=== GIVEN ENTRIES ===
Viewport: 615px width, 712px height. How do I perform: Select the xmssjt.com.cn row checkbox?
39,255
===
=== GIVEN ENTRIES ===
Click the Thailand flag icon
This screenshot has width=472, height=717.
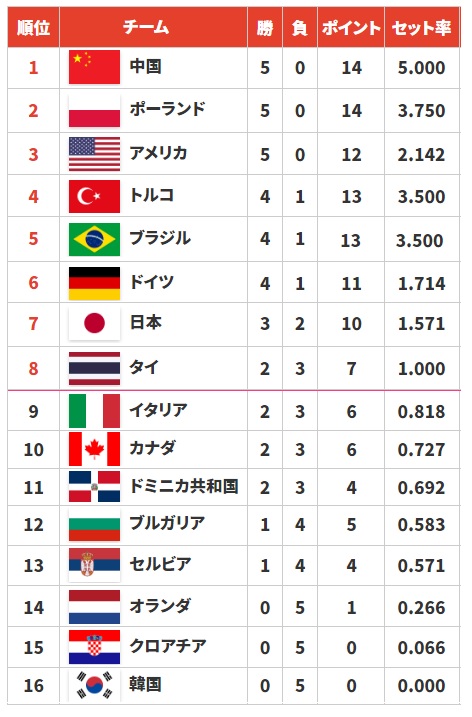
===
=== GIVEN ENTRIES ===
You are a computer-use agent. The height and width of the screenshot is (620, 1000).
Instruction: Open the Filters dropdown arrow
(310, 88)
===
# [STATED PROBLEM]
Extract each line of the material above that contains the string "width", treating uppercase and lowercase as different.

# [OUTPUT BELOW]
Viewport: 615px width, 712px height. How do I perform: Select the xmssjt.com.cn row checkbox?
This screenshot has width=472, height=717.
You are a computer-use agent. The height and width of the screenshot is (620, 1000).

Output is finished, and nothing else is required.